Most of that swimming has been trying to catch up with recruiting. In her first signing period, Croft – for two years an assistant with Enos – only signed three players, well below the six to nine players signed in recent years at USU.
“That’s our big issue right now,” Croft said.
While trying to find the looked-over gems (she is bringing in three players on official visits in the next three weeks), Croft said her and assistant coach Brent Anderson have gotten a jump on next year’s class of recruits.
So far, the current Aggies have looked good in the early spring season tournaments, Croft said, but she thinks the team can do better.
“We can play with anyone in the country,” she said. “It’s just a matter of mentality.”
Croft said both she and Anderson, who was also an assistant under Enos, want to create a positive atmosphere, which has been lacking in recent years.
The Iowa native was an assistant coach at Princeton University, the University of Rhode Island, the University of Maine and the University of Arkansas before taking a head coaching job at Seattle University. Although SU was a small school, it gave Croft valuable head coaching experience from 1993-97.
She said she and Enos, who resigned in January after five years at the helm, have as many similarities as differences in how they coach. Croft said she and Enos met up in the NCAA Championship game in their college years – Enos and North Carolina prevailed over Croft’s University of Connecticut team.
Enos is now coaching club teams in Asheville, North Carolina.
Croft said so far the transition has been smooth.
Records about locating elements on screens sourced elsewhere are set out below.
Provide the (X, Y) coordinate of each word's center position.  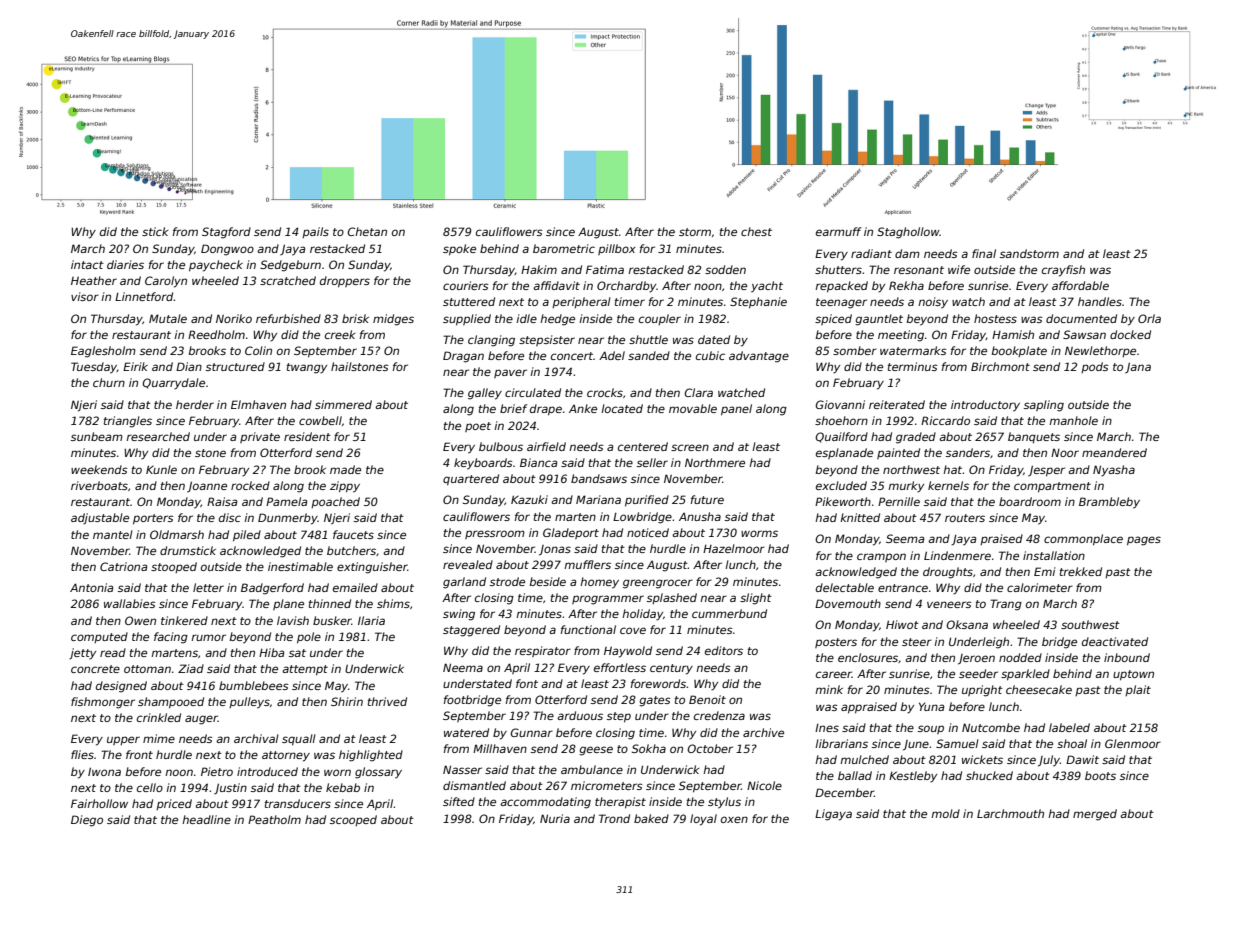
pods (1095, 367)
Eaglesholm (103, 352)
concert (572, 356)
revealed (468, 564)
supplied (467, 320)
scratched (288, 280)
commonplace (1083, 540)
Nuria (555, 818)
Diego (87, 821)
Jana (1138, 367)
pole (309, 638)
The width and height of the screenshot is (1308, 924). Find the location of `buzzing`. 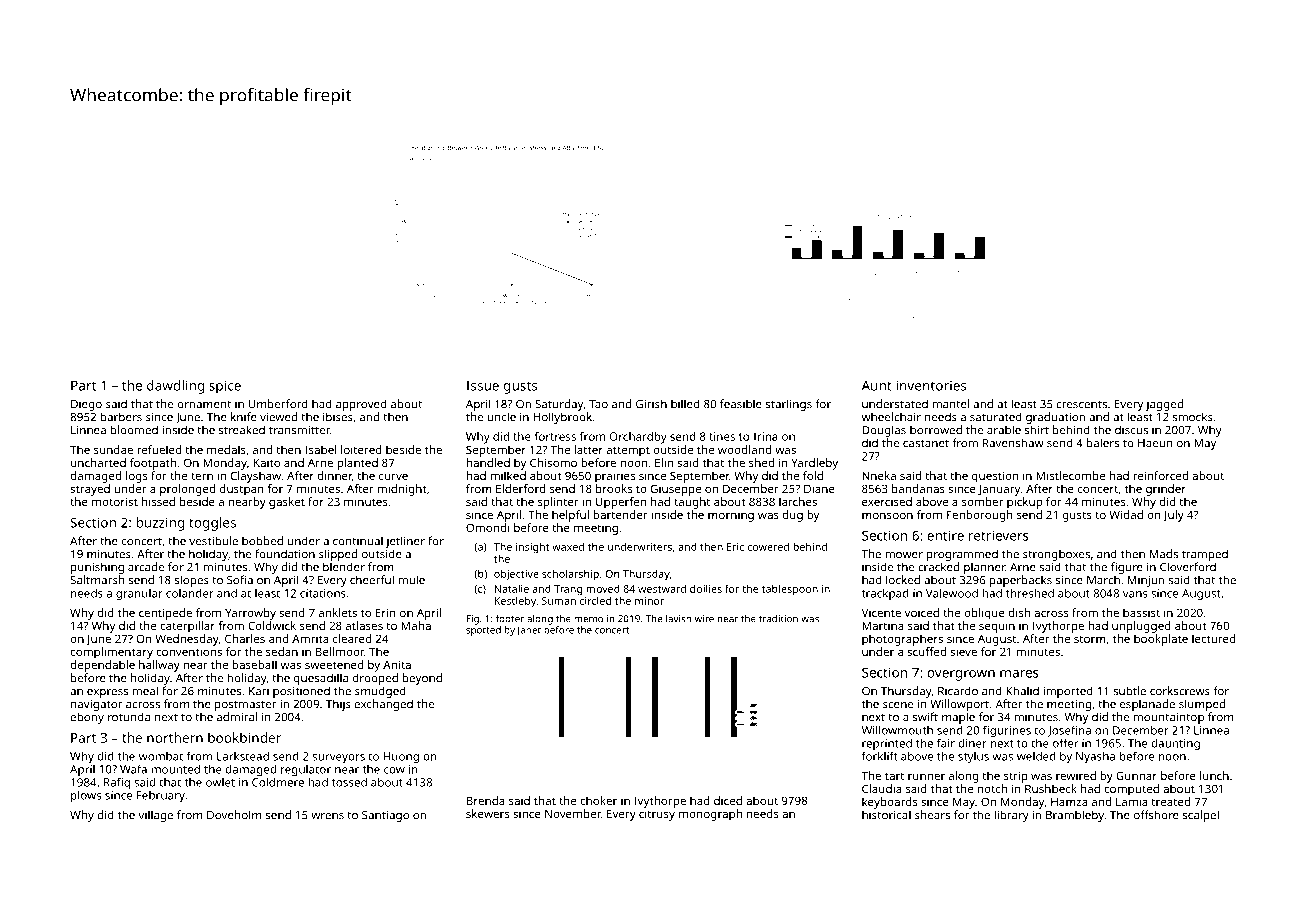

buzzing is located at coordinates (160, 524).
“The girls have really responded as far as intensity and drive,” she said.
The team is still looking for a leader, Croft said, but expect some surprises from lesser-known players.
Jessica Ebner and Kennon Roeber have played well so far in indoor practice in the Laub Training Center, she said. Other returnees, like Bridgid Turner, Michelle Eversman and Sara Buie, also look to have break out seasons. The Aggies will need it – they lose five players from a 5-12 team that finished in the bottom half of the Big West season.
Croft hopes to start a tradition of winning in the program. In its sixth season, its best finish was 8-9 in 1999.
Promising to help the program turn around is a new soccer field near the Laub Training Center, planned to be completed by next season. The field will have new bleachers and a fence surrounding it. And fans will have to pay to see the game for the first time next season.